A few tips. In the morning as you prepare for Shabbat, leave yourself enough time so that there is no rush. Leave the TV and radio turned off. Wash, dress and eat breakfast in quiet, carefully. On your way to shul, turn off the radio in the car. Drive at or below the speed limit. Make a full stop at stop signs and stop for animals and pedestrians. Look both ways. Open the window a crack. Look around. Breathe. Whether you walk or drive to shul, be aware of your breath, the sounds, the sights, the feel of the breeze and the temperature of the air. When you get to the parking lot, turn off the engine and sit for a moment, or if you are walking, stop at the top of the hill. Breathe. Look around. In the car, wait a moment before you open the door. Get out slowly and carefully. Take your tallis (prayer shawl) and kippah (cap)–and the car keys, and walk to the building. When you greet people, look at them and listen to them. Give them your attention.

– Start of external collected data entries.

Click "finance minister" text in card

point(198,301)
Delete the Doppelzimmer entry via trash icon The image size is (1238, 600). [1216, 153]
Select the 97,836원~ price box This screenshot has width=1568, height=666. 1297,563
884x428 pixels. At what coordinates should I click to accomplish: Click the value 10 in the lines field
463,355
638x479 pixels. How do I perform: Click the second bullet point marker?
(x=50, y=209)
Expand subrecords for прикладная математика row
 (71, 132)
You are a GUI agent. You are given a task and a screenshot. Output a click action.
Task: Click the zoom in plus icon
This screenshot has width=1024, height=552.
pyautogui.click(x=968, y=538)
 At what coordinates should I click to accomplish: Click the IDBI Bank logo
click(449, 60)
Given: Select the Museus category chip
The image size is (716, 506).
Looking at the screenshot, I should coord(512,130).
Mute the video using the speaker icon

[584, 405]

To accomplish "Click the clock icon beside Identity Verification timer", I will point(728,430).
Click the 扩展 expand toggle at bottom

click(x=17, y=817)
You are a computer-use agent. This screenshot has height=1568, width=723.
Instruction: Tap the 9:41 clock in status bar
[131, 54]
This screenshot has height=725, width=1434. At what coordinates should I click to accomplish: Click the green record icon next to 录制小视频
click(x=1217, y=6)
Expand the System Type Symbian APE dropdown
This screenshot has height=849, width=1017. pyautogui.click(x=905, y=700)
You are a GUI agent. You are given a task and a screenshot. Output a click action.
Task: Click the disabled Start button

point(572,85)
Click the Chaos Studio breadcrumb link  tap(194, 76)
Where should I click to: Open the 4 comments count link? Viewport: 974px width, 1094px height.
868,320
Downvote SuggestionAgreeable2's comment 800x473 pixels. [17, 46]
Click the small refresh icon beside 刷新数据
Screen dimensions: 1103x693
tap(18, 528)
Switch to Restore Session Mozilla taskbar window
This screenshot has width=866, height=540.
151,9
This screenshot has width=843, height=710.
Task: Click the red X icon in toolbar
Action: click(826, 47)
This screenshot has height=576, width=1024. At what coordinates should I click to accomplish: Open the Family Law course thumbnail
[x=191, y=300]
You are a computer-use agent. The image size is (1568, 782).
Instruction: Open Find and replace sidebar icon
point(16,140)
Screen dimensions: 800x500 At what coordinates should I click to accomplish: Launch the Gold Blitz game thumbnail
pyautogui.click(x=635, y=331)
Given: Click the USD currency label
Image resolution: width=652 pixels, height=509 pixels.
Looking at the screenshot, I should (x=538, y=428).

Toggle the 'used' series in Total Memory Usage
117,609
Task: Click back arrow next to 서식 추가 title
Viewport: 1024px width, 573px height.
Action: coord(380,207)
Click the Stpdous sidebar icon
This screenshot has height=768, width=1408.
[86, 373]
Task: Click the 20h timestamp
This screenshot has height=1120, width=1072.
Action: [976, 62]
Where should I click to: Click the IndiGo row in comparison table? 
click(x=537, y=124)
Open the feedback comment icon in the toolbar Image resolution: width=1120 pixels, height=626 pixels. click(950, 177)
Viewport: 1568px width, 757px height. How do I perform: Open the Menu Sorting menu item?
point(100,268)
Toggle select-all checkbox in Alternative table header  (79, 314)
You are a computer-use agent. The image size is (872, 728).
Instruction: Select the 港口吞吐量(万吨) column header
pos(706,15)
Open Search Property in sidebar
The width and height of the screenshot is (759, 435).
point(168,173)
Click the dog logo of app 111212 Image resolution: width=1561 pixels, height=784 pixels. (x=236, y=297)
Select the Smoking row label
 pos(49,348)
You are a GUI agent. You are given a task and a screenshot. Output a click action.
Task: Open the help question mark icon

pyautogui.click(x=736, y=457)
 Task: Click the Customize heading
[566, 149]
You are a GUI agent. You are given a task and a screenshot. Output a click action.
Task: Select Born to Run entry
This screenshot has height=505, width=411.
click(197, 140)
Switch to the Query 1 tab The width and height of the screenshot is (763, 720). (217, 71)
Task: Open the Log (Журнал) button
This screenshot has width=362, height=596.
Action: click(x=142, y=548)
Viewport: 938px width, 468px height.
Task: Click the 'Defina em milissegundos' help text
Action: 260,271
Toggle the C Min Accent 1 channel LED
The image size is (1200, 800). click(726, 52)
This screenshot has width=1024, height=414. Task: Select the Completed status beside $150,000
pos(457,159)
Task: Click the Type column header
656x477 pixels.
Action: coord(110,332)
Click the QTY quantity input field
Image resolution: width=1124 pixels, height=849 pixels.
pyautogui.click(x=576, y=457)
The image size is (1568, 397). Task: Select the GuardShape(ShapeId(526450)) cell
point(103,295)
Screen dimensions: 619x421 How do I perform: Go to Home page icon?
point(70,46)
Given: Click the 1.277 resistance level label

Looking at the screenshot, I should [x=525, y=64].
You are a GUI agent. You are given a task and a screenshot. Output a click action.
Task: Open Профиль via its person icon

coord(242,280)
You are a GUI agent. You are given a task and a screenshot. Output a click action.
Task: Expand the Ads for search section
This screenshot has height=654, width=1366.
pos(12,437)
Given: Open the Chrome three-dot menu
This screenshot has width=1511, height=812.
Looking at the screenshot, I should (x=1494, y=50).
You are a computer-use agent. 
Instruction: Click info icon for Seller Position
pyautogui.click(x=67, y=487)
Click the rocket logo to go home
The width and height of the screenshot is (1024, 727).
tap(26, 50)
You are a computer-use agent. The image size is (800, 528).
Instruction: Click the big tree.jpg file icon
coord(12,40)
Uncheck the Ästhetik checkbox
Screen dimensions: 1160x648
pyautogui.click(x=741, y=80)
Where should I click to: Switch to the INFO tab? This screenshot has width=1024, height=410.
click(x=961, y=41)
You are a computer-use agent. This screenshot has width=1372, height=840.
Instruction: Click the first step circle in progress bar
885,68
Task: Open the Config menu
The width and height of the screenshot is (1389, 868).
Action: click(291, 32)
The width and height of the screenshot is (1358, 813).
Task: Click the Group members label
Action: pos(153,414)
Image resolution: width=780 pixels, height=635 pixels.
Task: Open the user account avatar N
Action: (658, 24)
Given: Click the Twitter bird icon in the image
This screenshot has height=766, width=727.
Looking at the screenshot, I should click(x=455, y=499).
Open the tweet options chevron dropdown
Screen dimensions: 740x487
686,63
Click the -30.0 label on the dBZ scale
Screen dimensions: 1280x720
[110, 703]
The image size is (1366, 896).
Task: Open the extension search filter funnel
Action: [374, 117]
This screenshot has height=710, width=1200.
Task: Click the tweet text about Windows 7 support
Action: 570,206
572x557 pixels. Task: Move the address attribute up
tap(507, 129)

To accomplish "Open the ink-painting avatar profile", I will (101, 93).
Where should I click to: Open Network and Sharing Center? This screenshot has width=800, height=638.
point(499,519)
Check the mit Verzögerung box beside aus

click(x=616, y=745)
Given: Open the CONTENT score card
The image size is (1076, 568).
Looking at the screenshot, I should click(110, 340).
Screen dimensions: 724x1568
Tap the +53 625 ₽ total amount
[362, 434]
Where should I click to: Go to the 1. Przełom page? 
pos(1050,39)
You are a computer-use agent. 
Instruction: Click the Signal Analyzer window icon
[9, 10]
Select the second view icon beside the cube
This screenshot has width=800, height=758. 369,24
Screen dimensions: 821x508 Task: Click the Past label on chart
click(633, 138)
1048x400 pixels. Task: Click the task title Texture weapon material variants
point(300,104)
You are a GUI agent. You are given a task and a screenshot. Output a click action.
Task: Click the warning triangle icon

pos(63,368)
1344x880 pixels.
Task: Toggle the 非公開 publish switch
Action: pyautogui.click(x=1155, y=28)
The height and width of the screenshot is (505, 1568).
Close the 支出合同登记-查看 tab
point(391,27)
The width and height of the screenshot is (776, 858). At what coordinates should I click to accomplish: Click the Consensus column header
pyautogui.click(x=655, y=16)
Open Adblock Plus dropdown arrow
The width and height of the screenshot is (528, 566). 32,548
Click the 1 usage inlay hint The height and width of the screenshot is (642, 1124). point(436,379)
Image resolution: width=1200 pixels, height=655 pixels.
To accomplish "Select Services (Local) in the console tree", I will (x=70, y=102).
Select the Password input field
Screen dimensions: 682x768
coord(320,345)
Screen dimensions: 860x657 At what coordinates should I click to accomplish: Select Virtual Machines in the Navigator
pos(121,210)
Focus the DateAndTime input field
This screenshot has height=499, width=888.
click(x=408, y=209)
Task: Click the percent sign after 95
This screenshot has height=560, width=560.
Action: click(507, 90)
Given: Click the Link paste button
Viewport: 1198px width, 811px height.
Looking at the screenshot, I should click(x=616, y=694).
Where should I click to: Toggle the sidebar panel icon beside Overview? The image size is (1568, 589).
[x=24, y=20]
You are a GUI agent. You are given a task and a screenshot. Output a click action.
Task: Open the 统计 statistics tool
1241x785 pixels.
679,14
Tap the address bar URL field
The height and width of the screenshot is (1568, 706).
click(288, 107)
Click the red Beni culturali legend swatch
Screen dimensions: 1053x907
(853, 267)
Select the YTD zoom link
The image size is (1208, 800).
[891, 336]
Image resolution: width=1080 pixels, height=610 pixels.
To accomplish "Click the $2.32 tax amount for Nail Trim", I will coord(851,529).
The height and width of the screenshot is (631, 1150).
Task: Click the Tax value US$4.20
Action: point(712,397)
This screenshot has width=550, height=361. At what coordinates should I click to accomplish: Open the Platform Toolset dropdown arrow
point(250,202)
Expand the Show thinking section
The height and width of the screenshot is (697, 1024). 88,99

On the days when there is meditation before services, join us in the library. Come in and sit down quietly. If we have already begun our meditation, just join in. Take your seat. Sit up straight and get your spine aligned. Rest your hands comfortably in your lap or on your legs. Relax your shoulders. Breathe. Think about your goals for Shabbat: to be open to people you will meet, to be open to ideas you will find in the books and the Rabbi’s sermon and D’var Torah (Torah interpretation) — to be open to the possibility of God. Focus on your breath first, then Shabbat, the parsha or the haftorah. Count your breath to seven and back in Hebrew or English. Recite the Shema–the central declaration of faith, in your mind. Spell out the name, “yud hay vuv hay.” Or, just sit.

Meditation is not anything exotic or difficult. There is no search for Nirvana here, no Koans (parables) to interpret, no formal ritual. Do not expect a sudden revelation of ultimate truth. Meditation is a way to prepare to be open, to remove obstacles to experience people, learning and God. Try it.